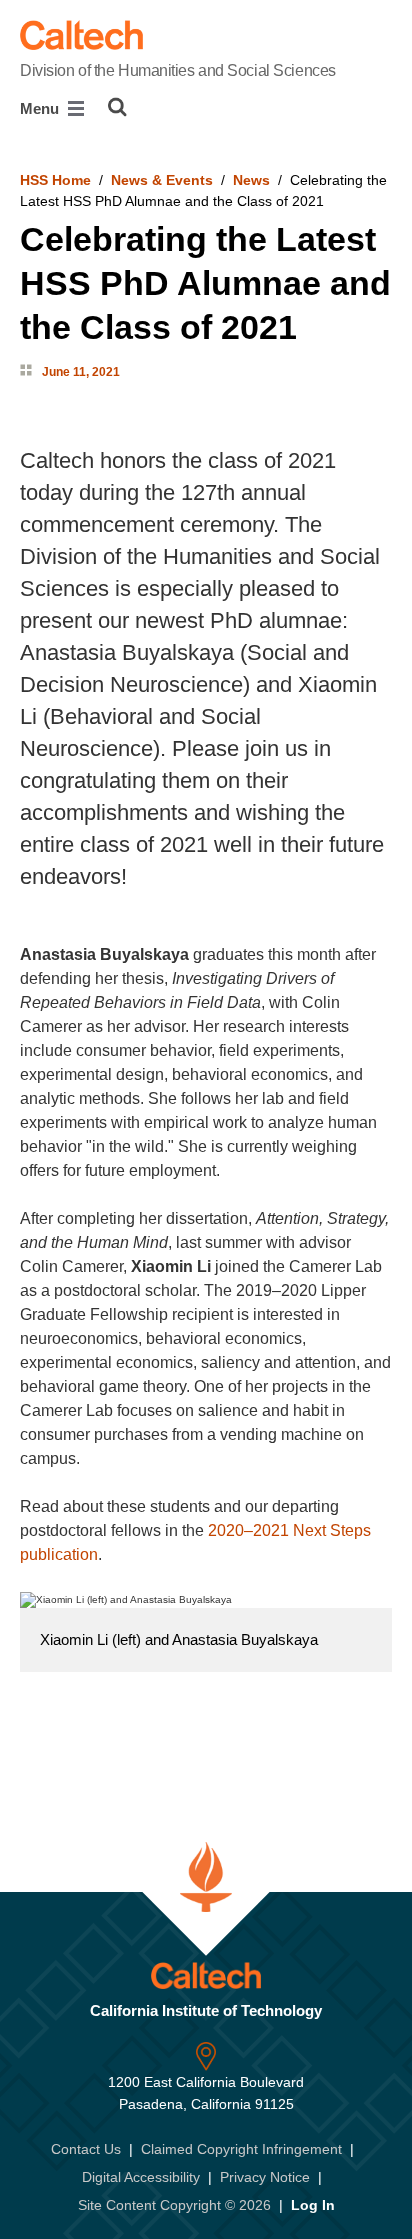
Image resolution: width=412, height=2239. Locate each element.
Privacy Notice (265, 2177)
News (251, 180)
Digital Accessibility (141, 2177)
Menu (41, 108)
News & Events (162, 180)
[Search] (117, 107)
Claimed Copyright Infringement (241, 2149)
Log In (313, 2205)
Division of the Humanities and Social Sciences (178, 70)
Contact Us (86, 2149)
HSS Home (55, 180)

* WHAT THE TASK ASKS:
Produce an exact reprint of the entries, dropping the images.

* RESULT BELOW:
Image resolution: width=412, height=2239. Locate each element.
Privacy Notice (265, 2177)
News (251, 180)
Digital Accessibility (141, 2177)
Menu (41, 108)
News & Events (162, 180)
[Search] (117, 107)
Claimed Copyright Infringement (241, 2149)
Log In (313, 2205)
Division of the Humanities and Social Sciences (178, 70)
Contact Us (86, 2149)
HSS Home (55, 180)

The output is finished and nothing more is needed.